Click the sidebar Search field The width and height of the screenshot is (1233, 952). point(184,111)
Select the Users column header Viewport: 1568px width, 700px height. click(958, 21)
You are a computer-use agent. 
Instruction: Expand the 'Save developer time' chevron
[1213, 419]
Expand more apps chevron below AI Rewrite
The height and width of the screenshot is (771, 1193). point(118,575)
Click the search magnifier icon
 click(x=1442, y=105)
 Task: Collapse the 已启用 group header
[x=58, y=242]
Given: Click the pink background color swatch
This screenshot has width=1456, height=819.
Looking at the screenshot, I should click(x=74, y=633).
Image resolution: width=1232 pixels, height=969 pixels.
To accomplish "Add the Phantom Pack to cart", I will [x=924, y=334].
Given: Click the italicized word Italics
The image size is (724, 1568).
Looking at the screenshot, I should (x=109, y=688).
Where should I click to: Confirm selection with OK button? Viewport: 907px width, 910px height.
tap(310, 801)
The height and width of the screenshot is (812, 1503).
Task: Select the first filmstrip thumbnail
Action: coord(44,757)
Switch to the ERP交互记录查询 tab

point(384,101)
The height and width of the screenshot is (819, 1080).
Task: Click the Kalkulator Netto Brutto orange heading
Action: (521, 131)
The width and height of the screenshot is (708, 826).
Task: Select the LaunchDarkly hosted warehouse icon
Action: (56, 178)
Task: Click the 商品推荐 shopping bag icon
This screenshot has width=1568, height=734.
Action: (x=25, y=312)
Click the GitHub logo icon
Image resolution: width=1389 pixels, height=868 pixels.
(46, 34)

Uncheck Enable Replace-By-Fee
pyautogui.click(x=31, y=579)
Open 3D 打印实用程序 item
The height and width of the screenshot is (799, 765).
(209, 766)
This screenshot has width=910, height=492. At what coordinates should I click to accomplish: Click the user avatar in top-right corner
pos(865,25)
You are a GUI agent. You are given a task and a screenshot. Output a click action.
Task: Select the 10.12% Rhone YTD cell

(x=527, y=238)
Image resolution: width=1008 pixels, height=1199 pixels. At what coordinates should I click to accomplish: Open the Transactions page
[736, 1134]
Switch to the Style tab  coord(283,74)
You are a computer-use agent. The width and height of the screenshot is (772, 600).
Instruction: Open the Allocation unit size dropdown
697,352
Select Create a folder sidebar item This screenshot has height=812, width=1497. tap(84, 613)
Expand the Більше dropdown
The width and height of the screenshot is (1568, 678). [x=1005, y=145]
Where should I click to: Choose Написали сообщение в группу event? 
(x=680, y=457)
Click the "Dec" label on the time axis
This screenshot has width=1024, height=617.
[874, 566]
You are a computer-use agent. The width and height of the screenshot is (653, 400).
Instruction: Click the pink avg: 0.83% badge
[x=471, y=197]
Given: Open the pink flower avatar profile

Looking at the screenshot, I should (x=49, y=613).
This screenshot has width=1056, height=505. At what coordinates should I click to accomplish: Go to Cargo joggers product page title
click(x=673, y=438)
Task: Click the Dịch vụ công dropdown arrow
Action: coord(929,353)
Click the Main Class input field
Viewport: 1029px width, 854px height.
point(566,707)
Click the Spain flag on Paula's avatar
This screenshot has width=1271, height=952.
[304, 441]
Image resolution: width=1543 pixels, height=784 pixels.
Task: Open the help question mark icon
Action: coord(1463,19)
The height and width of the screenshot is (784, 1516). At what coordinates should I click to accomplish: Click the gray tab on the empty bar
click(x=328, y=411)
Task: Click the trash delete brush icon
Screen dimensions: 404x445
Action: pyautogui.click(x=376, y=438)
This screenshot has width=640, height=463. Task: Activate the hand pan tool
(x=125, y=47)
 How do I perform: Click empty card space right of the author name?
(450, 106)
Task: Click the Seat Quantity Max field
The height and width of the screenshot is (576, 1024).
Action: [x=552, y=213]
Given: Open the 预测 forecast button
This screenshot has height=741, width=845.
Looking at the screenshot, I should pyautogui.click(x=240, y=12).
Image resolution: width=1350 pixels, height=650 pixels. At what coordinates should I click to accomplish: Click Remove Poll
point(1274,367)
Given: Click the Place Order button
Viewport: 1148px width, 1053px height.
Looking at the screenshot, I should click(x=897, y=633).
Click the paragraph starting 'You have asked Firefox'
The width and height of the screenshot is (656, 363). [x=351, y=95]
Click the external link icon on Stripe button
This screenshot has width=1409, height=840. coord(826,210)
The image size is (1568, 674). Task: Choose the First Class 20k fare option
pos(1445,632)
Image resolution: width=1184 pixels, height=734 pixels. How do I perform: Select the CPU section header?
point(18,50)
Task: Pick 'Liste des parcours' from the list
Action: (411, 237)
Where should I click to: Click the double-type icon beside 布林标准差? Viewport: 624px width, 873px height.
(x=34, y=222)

--

→ **Required task**
Reproduce all of the lines above verbatim, with no changes.

→ **The response**
Click the sidebar Search field The width and height of the screenshot is (1233, 952). point(184,111)
Select the Users column header Viewport: 1568px width, 700px height. click(958, 21)
You are a computer-use agent. 
Instruction: Expand the 'Save developer time' chevron
[1213, 419]
Expand more apps chevron below AI Rewrite
The height and width of the screenshot is (771, 1193). point(118,575)
Click the search magnifier icon
 click(x=1442, y=105)
 Task: Collapse the 已启用 group header
[x=58, y=242]
Given: Click the pink background color swatch
This screenshot has width=1456, height=819.
Looking at the screenshot, I should click(x=74, y=633).
Image resolution: width=1232 pixels, height=969 pixels.
To accomplish "Add the Phantom Pack to cart", I will [x=924, y=334].
Given: Click the italicized word Italics
The image size is (724, 1568).
Looking at the screenshot, I should (x=109, y=688).
Where should I click to: Confirm selection with OK button? Viewport: 907px width, 910px height.
tap(310, 801)
The height and width of the screenshot is (812, 1503).
Task: Select the first filmstrip thumbnail
Action: coord(44,757)
Switch to the ERP交互记录查询 tab

point(384,101)
The height and width of the screenshot is (819, 1080).
Task: Click the Kalkulator Netto Brutto orange heading
Action: (521, 131)
The width and height of the screenshot is (708, 826).
Task: Select the LaunchDarkly hosted warehouse icon
Action: (56, 178)
Task: Click the 商品推荐 shopping bag icon
This screenshot has width=1568, height=734.
Action: (x=25, y=312)
Click the GitHub logo icon
Image resolution: width=1389 pixels, height=868 pixels.
(46, 34)

Uncheck Enable Replace-By-Fee
pyautogui.click(x=31, y=579)
Open 3D 打印实用程序 item
The height and width of the screenshot is (799, 765).
(209, 766)
This screenshot has width=910, height=492. At what coordinates should I click to accomplish: Click the user avatar in top-right corner
pos(865,25)
You are a GUI agent. You are given a task and a screenshot. Output a click action.
Task: Select the 10.12% Rhone YTD cell

(x=527, y=238)
Image resolution: width=1008 pixels, height=1199 pixels. At what coordinates should I click to accomplish: Open the Transactions page
[736, 1134]
Switch to the Style tab  coord(283,74)
You are a computer-use agent. The width and height of the screenshot is (772, 600).
Instruction: Open the Allocation unit size dropdown
697,352
Select Create a folder sidebar item This screenshot has height=812, width=1497. tap(84, 613)
Expand the Більше dropdown
The width and height of the screenshot is (1568, 678). [x=1005, y=145]
Where should I click to: Choose Написали сообщение в группу event? 
(x=680, y=457)
Click the "Dec" label on the time axis
This screenshot has width=1024, height=617.
[874, 566]
You are a computer-use agent. The width and height of the screenshot is (653, 400).
Instruction: Click the pink avg: 0.83% badge
[x=471, y=197]
Given: Open the pink flower avatar profile

Looking at the screenshot, I should (x=49, y=613).
This screenshot has width=1056, height=505. At what coordinates should I click to accomplish: Go to Cargo joggers product page title
click(x=673, y=438)
Task: Click the Dịch vụ công dropdown arrow
Action: coord(929,353)
Click the Main Class input field
Viewport: 1029px width, 854px height.
point(566,707)
Click the Spain flag on Paula's avatar
This screenshot has width=1271, height=952.
[304, 441]
Image resolution: width=1543 pixels, height=784 pixels.
Task: Open the help question mark icon
Action: coord(1463,19)
The height and width of the screenshot is (784, 1516). At what coordinates should I click to accomplish: Click the gray tab on the empty bar
click(x=328, y=411)
Task: Click the trash delete brush icon
Screen dimensions: 404x445
Action: pyautogui.click(x=376, y=438)
This screenshot has width=640, height=463. Task: Activate the hand pan tool
(x=125, y=47)
 How do I perform: Click empty card space right of the author name?
(450, 106)
Task: Click the Seat Quantity Max field
The height and width of the screenshot is (576, 1024).
Action: [x=552, y=213]
Given: Open the 预测 forecast button
This screenshot has height=741, width=845.
Looking at the screenshot, I should pyautogui.click(x=240, y=12).
Image resolution: width=1350 pixels, height=650 pixels. At what coordinates should I click to accomplish: Click Remove Poll
point(1274,367)
Given: Click the Place Order button
Viewport: 1148px width, 1053px height.
Looking at the screenshot, I should click(x=897, y=633).
Click the paragraph starting 'You have asked Firefox'
The width and height of the screenshot is (656, 363). [x=351, y=95]
Click the external link icon on Stripe button
This screenshot has width=1409, height=840. coord(826,210)
The image size is (1568, 674). Task: Choose the First Class 20k fare option
pos(1445,632)
Image resolution: width=1184 pixels, height=734 pixels. How do I perform: Select the CPU section header?
point(18,50)
Task: Pick 'Liste des parcours' from the list
Action: (411, 237)
Where should I click to: Click the double-type icon beside 布林标准差? Viewport: 624px width, 873px height.
(x=34, y=222)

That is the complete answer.